Regular Exercise Positively Affects Your Mental Health

If you have been reading my other blogs you will be aware of my unhealthy relationship with exercise. When I say unhealthy, I don’t mean its an unhealthy endeavour. I mean I’m either avoiding it or obsessing over it. But lets all be very clear, when I do exercise it makes me feel fantastic. Eventually.

So, as i was saying we all know that exercise is good for your body but did you know that it can also boost your mood, let you sleep better at night, and help you fight symptoms of depression, anxiety, and stress? A lack of physical activity can contribute to mental health problems such as anxiety, depression or poor mood. Im definitely guilting of falling into those traps. However , exercising on a regular basis will not only improve your self-esteem, it also improves cognitive function and diminishes symptoms of social withdrawal.

How Does it Work?

Exercise releases powerful chemical endorphins in the brain that lifts your spirits and makes you feel good both inside and out. Regular and consistent exercise promotes many different changes in the brain from neural growth, reduced inflammation, and new activity patterns that promote a sense of inner calm and well-being. Focusing on exercise can also serve as a healthy distraction, allowing you to break out of a cycle of negative thinking.

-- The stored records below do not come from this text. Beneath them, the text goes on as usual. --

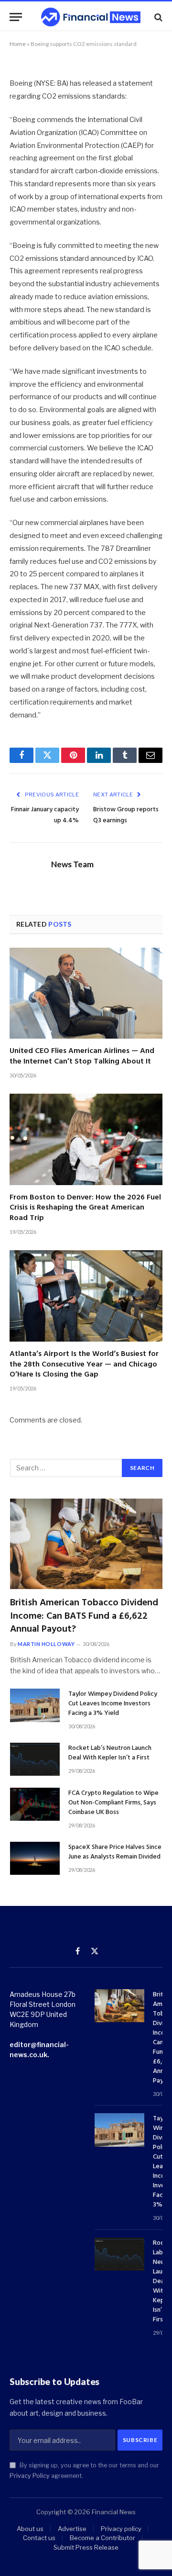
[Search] (157, 17)
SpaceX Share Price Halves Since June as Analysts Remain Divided (114, 1852)
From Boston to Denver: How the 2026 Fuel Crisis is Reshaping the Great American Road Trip (85, 1208)
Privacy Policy (30, 2475)
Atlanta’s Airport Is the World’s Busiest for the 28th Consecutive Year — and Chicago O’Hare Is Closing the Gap (84, 1364)
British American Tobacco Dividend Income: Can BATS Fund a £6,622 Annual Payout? (84, 1615)
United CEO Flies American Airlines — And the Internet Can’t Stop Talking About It (82, 1056)
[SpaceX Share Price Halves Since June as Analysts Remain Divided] (35, 1858)
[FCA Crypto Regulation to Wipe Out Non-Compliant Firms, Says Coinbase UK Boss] (35, 1804)
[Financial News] (90, 17)
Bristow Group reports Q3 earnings (126, 815)
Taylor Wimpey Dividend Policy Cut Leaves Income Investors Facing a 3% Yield (112, 1704)
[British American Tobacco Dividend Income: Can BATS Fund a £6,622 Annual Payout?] (86, 1544)
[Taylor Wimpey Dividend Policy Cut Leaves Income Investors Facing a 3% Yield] (35, 1705)
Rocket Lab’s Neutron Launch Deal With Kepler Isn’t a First (109, 1753)
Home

What are the Mental Health Benefits of Exercise?

You don’t have to be a health nut or even a fitness fanatic to reap the mental health benefits of regular exercise. Of course, having a trim waistline or bulging biceps is an additional perk but it’s not what motivates most people to maintain an active lifestyle. People who get up and motivate themselves to exercise regularly typically report a high sense of personal well-being. No matter your age or fitness level, you can use exercise as a tool to improve your mental health as well as your energy and outlook on life.

  • Depression – regular exercise has been proven to be just as effective as antidepressants in treating mild to moderate depression. Walking for just one hour per day not only relieves symptoms of depression, it also prevents relapse. 

  • Anxiety – exercise helps relieve tension and stress by releasing endorphins that help boost both physical and mental energy. Mindfulness practices such as yoga or meditation are especially helpful in interrupting unhealthy thought patterns and grounding yourself in the present.

  • Stress – physical activity helps relieve stress and tension by alternately contracting and relaxing the muscles in the body. When you’re feeling stressed your muscles may be tense in the face, neck or shoulders which can lead to headaches or neck and back pain.


You don’t need to have a diagnosed mental health problem to benefit from regular physical activity. Exercise can provide anyone with sharper memory, better concentration, higher self-esteem, more energy, and increased resilience. You also don’t need to devote hours every day to the gym to reap the mental health benefits of exercise. It’s as simple as 30 minutes just five times a week. As long as you make exercise a fun part of your everyday life, you can be successful in reaping the many mental health benefits of exercise.